▶ _Tasks for this exercise_:
**1)** Print the section of the forum thread that opens with the words containing "Something cannot be" and closes with "the Bible infallibly.".
**2)** State whether each statement agrees with the forum thread, answering yes or no and quoting the deciding words: (a) The two pastors in the story belong to different denominations. (b) Pastor A ends up establishing another church. (c) In the radio story, the caller is repeatedly told to ask the holy Spirit.

▶ _Selected excerpt_:
┌──

Who has the Spirit?


#1

Here’s a short story of two Protestant pastors belonging to the same denomination.

Pastor A: I read the Bible last night and the holy Spirit has spoken to me that divorce is ok. He leads me to this verse in the Bible (the pastor showed it to Pastor B).

Pastor B: That’s not what the holy Spirit says when I was meditating this morning. Look at this verse in the Bible (Pastor B showed Pastor A the verse in the Bible).

Pastor A: I’m sure the holy Spirit said that. I could hear his voice clearly speaking into my heart. I know that it’s true!

Pastor B: I also have the holy Spirit, I know that he is speaking to me the truth in my heart!

And on and on the story goes. In the end they didn’t agree. Pastor A ends up establishing another “Church” because he believes that the Spirit is with him, while Pastor B is adamant of his position and also believes that he has the Spirit with him. BTW, they both have the same Bible and both are Bible alone believers—no-no to Church authority to interpret Scriptures since they can interpret it by themselves.

The question is: Who was guided by the holy Spirit?


#2

Answer, neither of them. They were guided by their own intellect and emotional bent. Both of which are VERY unreliable guides to the Truth.


#3

Something cannot be “A” and “not A” the people should have understood this and meditated together on the issue.

People as sinners are imperfect conductors of the Holy Spirit. That means that you can read the Bible with the Holy Spirit guiding you and still misunderstand things and get things wrong. All people are fallible, the Holy Spirit and the Bible might convey an inerrant message but the fallibility of the man still may lead them in the wrong direction.

The hardness of man’s hart is what allowed people to have the Laws of Moses on divorce. Did the hardness of the one readers hart also lead him to believe that divorce was also allowable?

I do not believe that everyone can interpret the Bible infallibly, I think that no one person can interpret the Bible infallibly.


#4

My point is: protestants claim that the Bible is the sole authority, not the Church. So when it comes to interpretation, they will say ask the holy Spirit to interpret it for you. Really??? How can one be sure that the holy Spirit has interpreted it for him? In what way?

I remember a true story where a caller asks in one of the Protestant- run radio stations on who interprets scripture for one who doesn’t understand the Bible. The man said ( I don’t know if he was a pastor) to ask the holy Spirit to interpret it for him. The guy was puzzled because he was trying to know who is the right person authorized to interpret Scriptures. The guy keeps telling him to ask the holy Spirit. I wonder if that person looking for an answer has found the real answer-- that the Catholic Church is the one who can interpret Scriptures without errror.

Pio


#5

I want to correct “it’s the Catholic Church, thru the Magisterium and the Pope, guided by the holy Spirit… who has the authority to interpret scriptures…”

└──

▶ _Information supplied_:
┌──

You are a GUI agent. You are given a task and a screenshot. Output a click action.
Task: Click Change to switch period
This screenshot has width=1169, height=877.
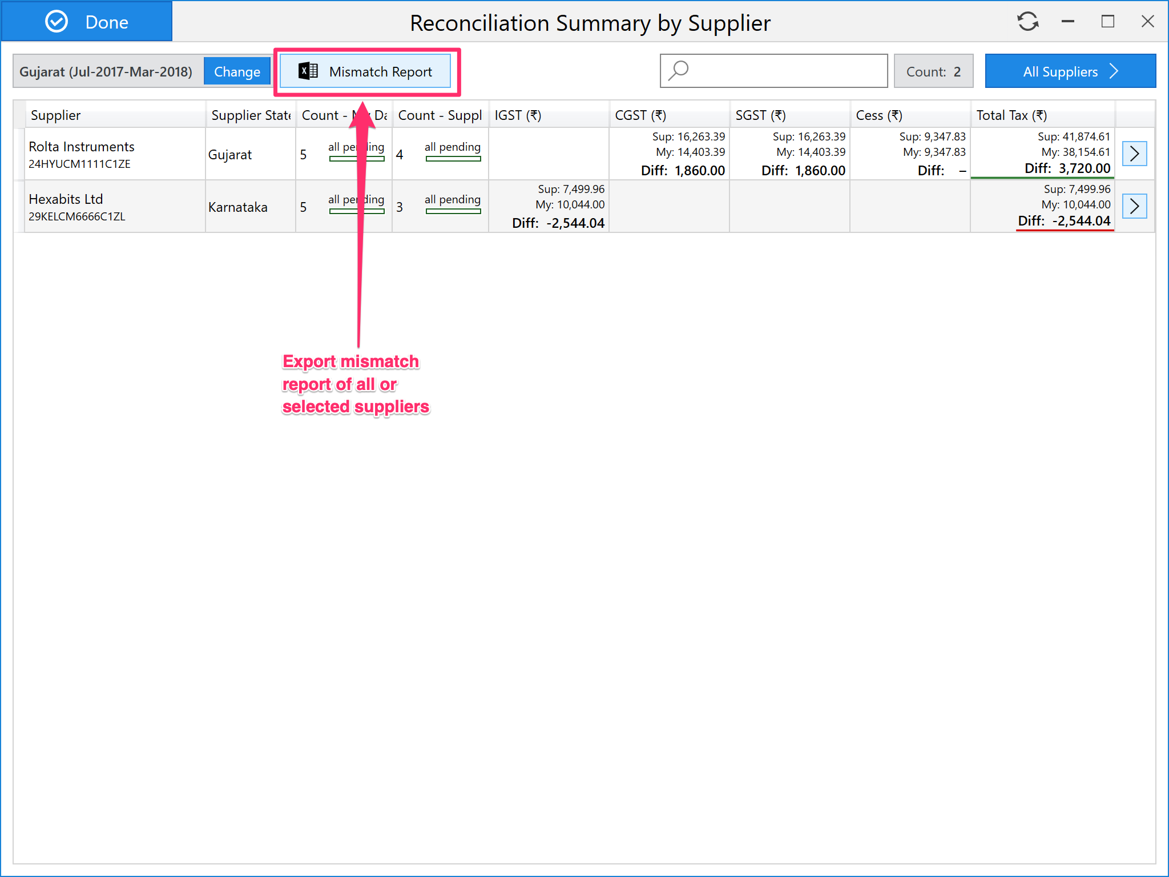[237, 72]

└──

▶ _Answer set_:
**1)**
Something cannot be “A” and “not A” the people should have understood this and meditated together on the issue.

People as sinners are imperfect conductors of the Holy Spirit. That means that you can read the Bible with the Holy Spirit guiding you and still misunderstand things and get things wrong. All people are fallible, the Holy Spirit and the Bible might convey an inerrant message but the fallibility of the man still may lead them in the wrong direction.

The hardness of man’s hart is what allowed people to have the Laws of Moses on divorce. Did the hardness of the one readers hart also lead him to believe that divorce was also allowable?

I do not believe that everyone can interpret the Bible infallibly, I think that no one person can interpret the Bible infallibly.

**2)**
(a) No: "two Protestant pastors belonging to the same denomination."
(b) Yes: "Pastor A ends up establishing another “Church” because he believes that the Spirit is with him"
(c) Yes: "The guy keeps telling him to ask the holy Spirit."